◆ TASK TO COMPLETE ◆
Copy the lines starting at the one that contains "You are a GUI" and ending at the one that contains "Action: pyautogui.click(x=581, y=131)", with the requests unchanged. Multiply each coordinate in the answers by 1.9 and round to a whole number, with halves rounded up.

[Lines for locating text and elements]
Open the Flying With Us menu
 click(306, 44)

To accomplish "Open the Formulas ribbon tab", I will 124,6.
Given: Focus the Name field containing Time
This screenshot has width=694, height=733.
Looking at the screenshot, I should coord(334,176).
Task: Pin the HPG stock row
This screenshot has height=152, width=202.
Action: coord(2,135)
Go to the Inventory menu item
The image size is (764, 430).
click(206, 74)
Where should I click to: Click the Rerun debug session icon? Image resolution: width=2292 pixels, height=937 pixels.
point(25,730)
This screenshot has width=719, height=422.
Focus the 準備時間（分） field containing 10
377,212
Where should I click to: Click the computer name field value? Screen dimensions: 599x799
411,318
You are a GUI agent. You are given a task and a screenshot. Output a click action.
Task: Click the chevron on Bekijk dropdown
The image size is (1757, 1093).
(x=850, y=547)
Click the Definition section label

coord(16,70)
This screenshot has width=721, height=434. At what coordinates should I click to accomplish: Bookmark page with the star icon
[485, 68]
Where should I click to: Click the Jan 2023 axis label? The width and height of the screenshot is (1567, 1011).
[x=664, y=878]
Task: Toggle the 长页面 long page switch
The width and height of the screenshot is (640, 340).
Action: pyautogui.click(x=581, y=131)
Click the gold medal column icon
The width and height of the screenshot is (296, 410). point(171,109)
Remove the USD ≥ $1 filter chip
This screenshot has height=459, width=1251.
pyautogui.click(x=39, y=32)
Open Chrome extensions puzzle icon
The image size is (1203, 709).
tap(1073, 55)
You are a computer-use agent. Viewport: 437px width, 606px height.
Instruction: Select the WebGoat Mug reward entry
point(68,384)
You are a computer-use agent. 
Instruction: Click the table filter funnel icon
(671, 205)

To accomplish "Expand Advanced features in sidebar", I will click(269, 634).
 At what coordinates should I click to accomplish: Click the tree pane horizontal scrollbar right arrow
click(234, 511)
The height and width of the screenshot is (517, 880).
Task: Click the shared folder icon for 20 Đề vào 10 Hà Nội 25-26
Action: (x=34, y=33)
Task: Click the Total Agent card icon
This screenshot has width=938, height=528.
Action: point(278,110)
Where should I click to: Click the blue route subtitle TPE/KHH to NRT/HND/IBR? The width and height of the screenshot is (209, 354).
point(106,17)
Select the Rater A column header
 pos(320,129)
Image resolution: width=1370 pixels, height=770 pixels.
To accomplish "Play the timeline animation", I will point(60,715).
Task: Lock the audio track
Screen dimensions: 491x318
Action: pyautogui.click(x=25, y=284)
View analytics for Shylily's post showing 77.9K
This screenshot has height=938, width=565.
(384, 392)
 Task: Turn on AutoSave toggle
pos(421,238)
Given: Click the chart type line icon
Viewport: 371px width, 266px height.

◆ SOLUTION TO THIS TASK ◆
You are a GUI agent. You are given a task and a screenshot. Output a click action.
Task: Click the chevron on Bekijk dropdown
The image size is (1757, 1093).
(x=1615, y=1039)
Click the Definition section label

coord(30,133)
This screenshot has width=721, height=434. At what coordinates should I click to accomplish: Bookmark page with the star icon
[922, 129]
Where should I click to: Click the Jan 2023 axis label? The width and height of the screenshot is (1567, 1011).
[x=1262, y=1668]
Task: Toggle the 长页面 long page switch
The width and height of the screenshot is (640, 340).
Action: pyautogui.click(x=1104, y=249)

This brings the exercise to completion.